[Task goal]
Transcribe word for word each line from the one containing "Viewport: 952px width, 1271px height." to the final line of the data, both included. Skip the pictures.

[Data for this exercise]

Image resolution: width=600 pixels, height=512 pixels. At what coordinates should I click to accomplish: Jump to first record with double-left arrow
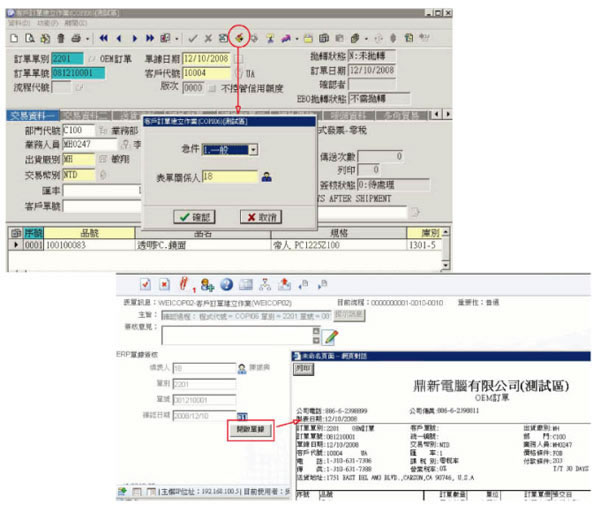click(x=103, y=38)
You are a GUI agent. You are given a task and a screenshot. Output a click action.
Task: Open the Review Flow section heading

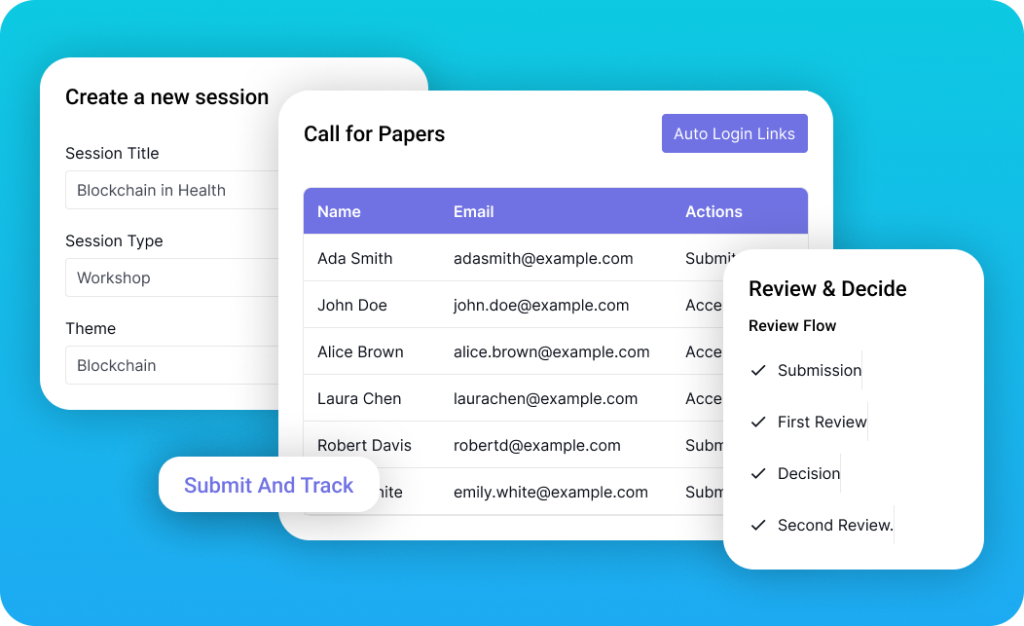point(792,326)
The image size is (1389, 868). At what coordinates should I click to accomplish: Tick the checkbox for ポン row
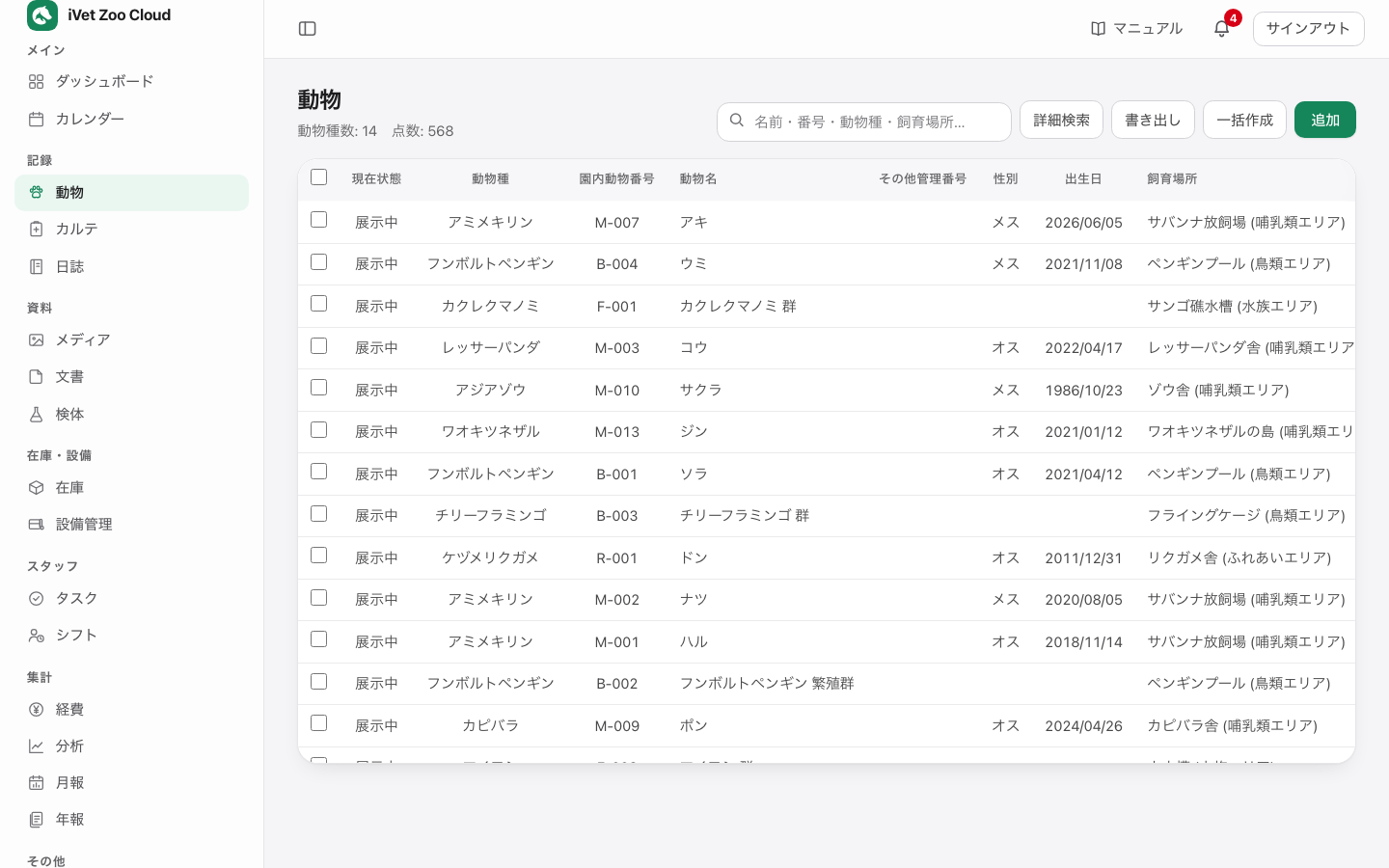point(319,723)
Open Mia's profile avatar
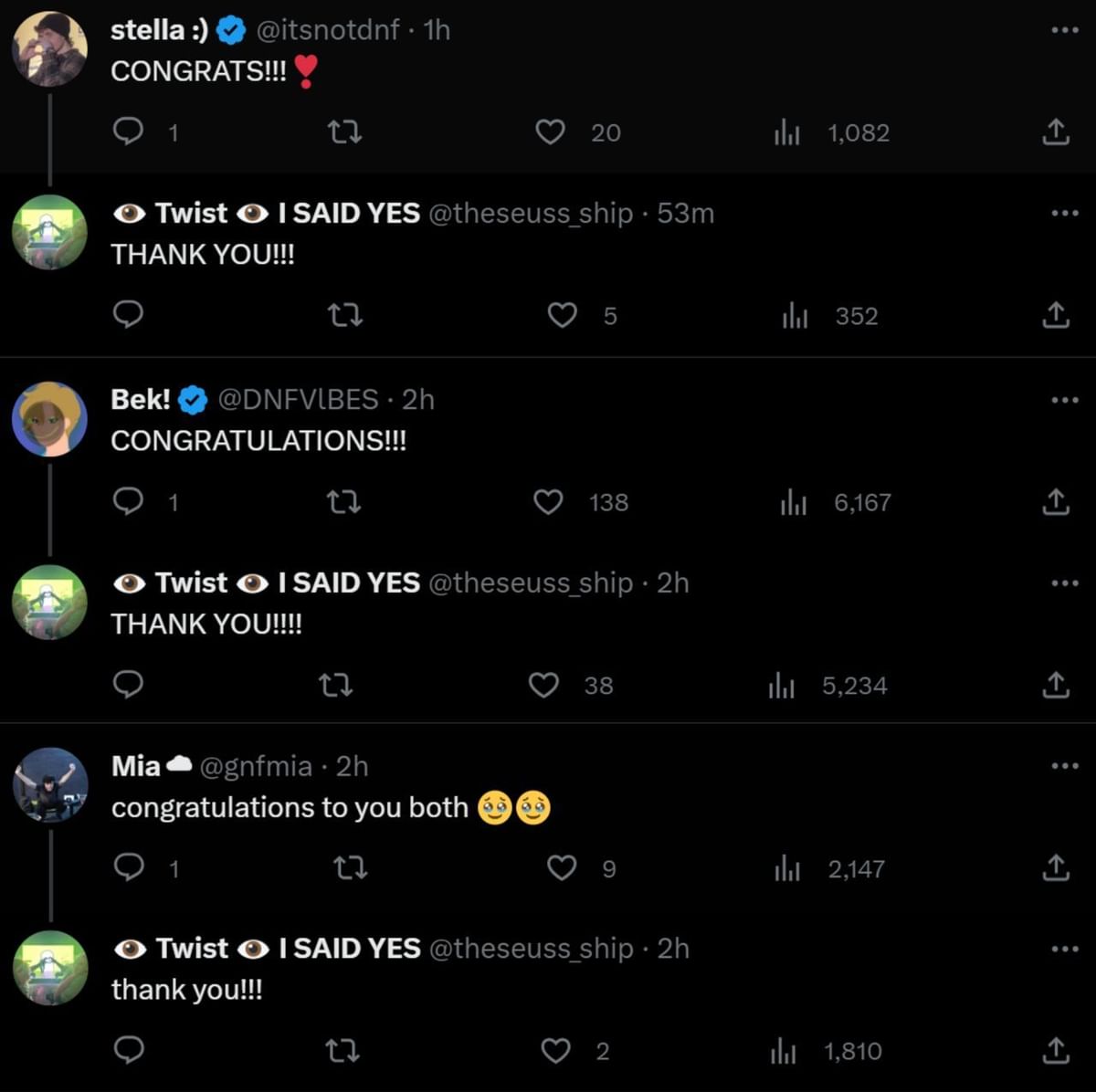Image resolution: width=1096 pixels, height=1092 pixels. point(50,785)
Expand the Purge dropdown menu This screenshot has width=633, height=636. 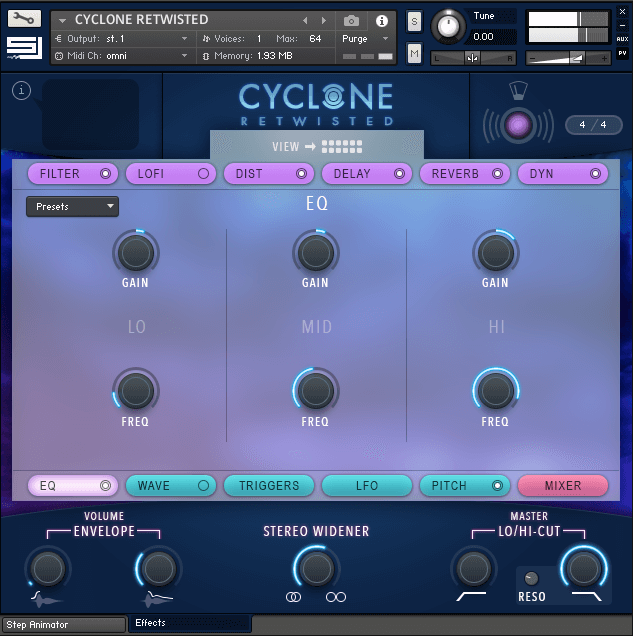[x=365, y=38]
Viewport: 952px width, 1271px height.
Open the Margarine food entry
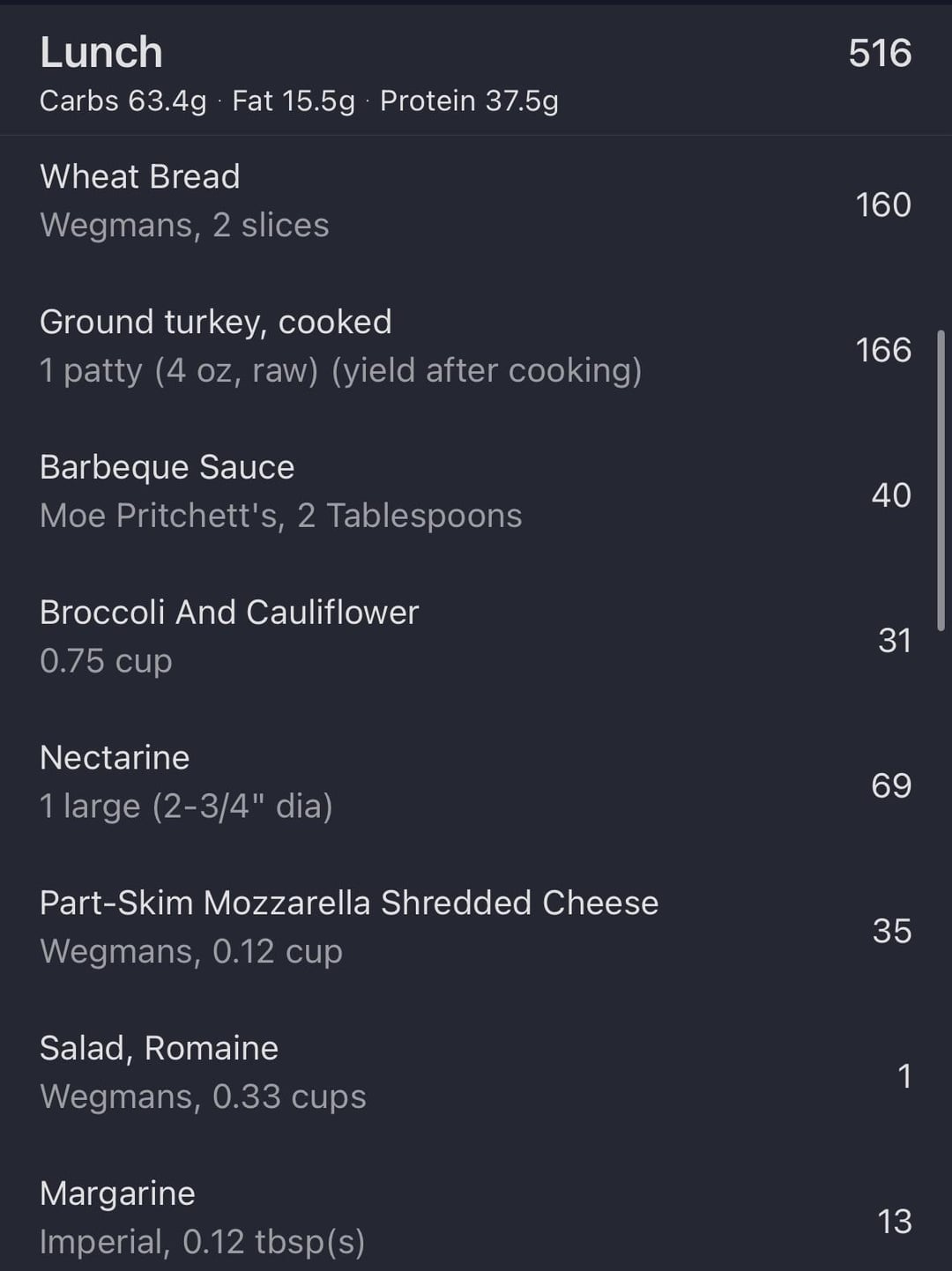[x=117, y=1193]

[/Data for this exercise]

[Output of the task]
Viewport: 952px width, 1271px height.
Open the Margarine food entry
[x=117, y=1193]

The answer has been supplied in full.